Recently ESPN opened up their treasure trove of data to the developer community by releasing an API.
It looks great, well documented, REST based, intuitive. There’s also some useful tools around the API like a few helper methods that return the data required for making use of their advertised capabilities and a useful ‘health status‘ site.
Now before we get started let’s look at what do we have here:
- ESPN sports data, the innovation possibilities here are almost endless. Available categories include:
- Sports headlines
- Score & Game schedules
- Team data
- Athlete data
- Research notes (player stats & information)
- & much, much, more.
Using Mule it would be reasonably straight forward to invoke the ESPN API directly using an http endpoint, or a combination of custom components. However if I want to package all the methods exposed by this API and make it easily accessible to all of my developers the Mule DevKit is the best option.

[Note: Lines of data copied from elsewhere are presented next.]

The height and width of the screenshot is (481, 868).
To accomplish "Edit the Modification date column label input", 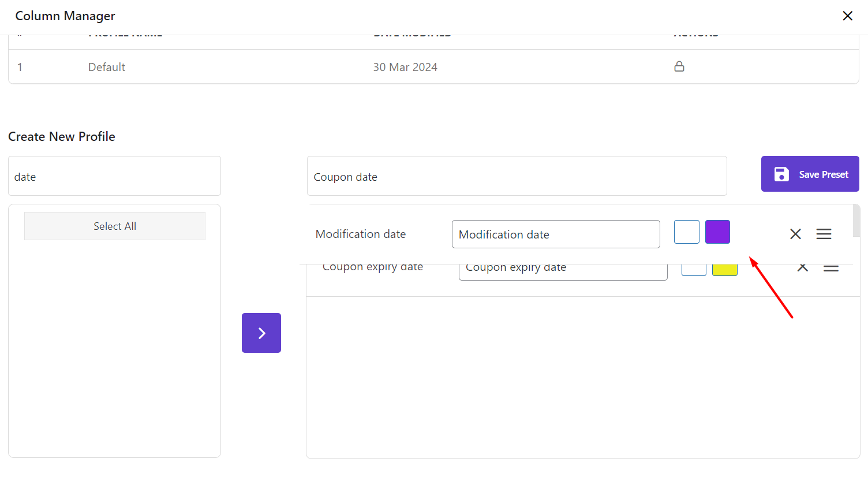I will pyautogui.click(x=555, y=234).
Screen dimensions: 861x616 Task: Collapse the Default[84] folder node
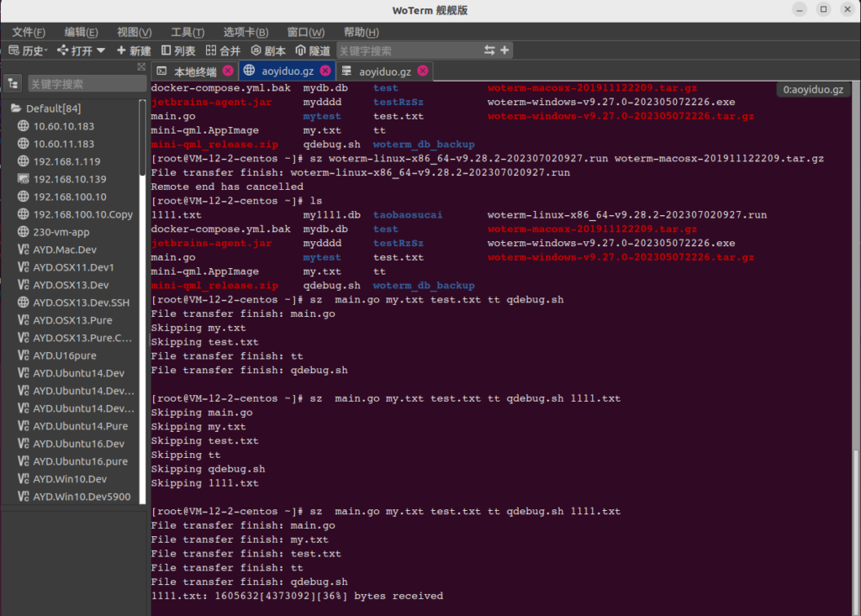pyautogui.click(x=16, y=108)
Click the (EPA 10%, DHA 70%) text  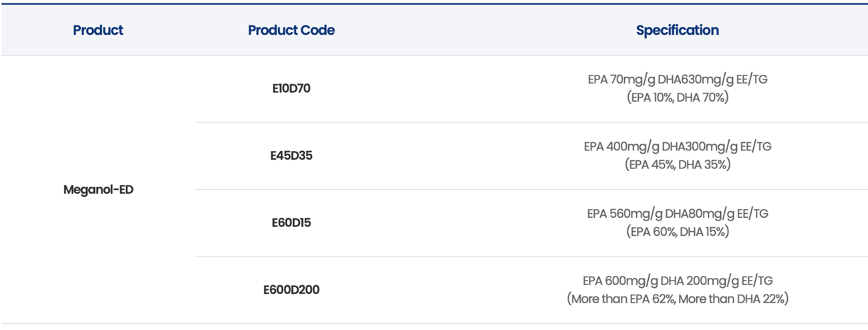pos(677,98)
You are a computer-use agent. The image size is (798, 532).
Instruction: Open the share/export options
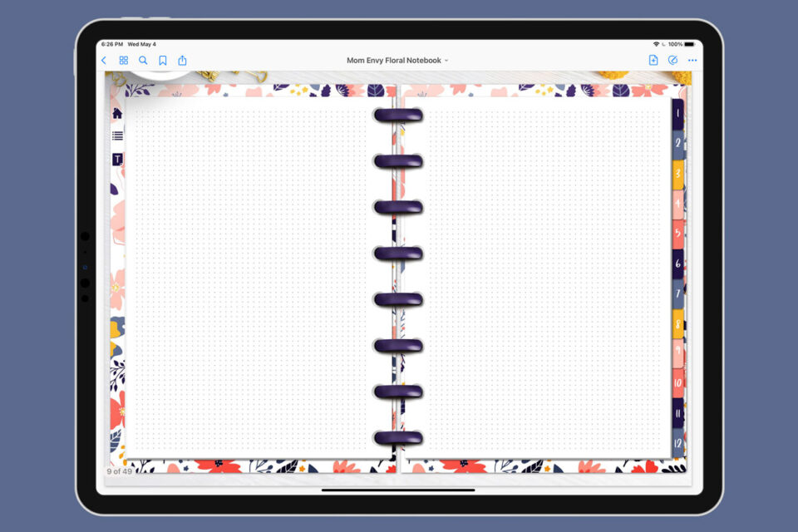pyautogui.click(x=182, y=60)
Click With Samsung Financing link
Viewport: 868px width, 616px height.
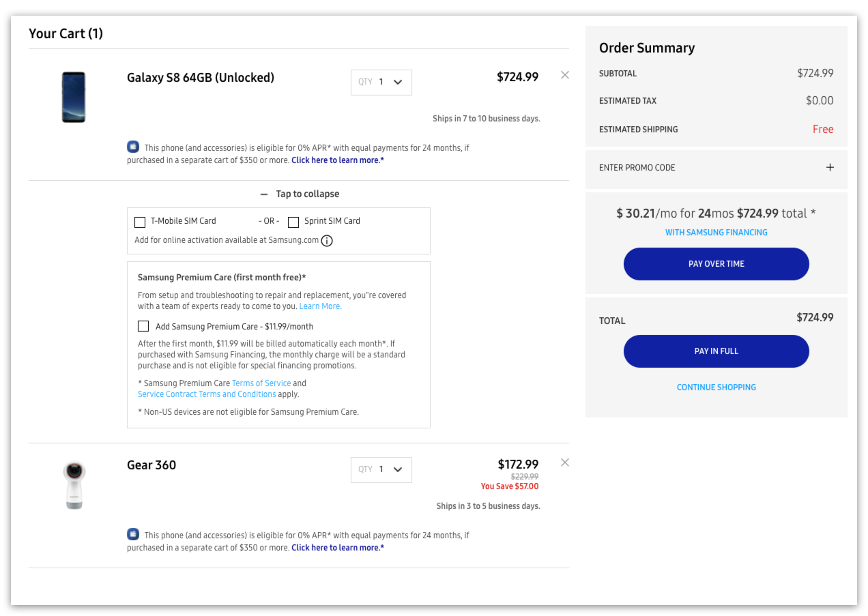[x=716, y=233]
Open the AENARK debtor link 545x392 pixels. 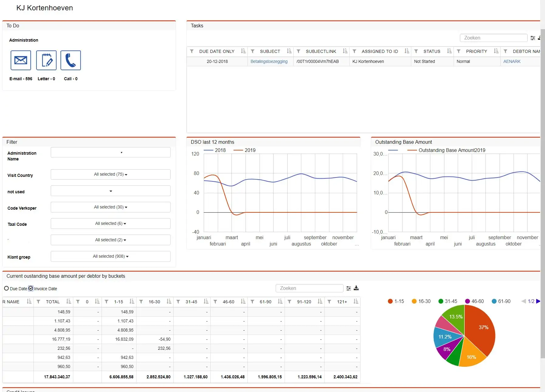click(512, 61)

Using the DevKit I can create a reusable Mule Connector that abstracts all of the low level implementation details related to interacting with the ESPN API that include, REST specifics (GET, PUT, POST, etc…), security, session management, and the configuration process. In addition to that once complete I can easily share this component with all developers in my organization using the Mule Studio eclipse update site capability, or alternatively with the entire Mule community on the Mule Extensions site (note: the artist previously known as the Mule Forge).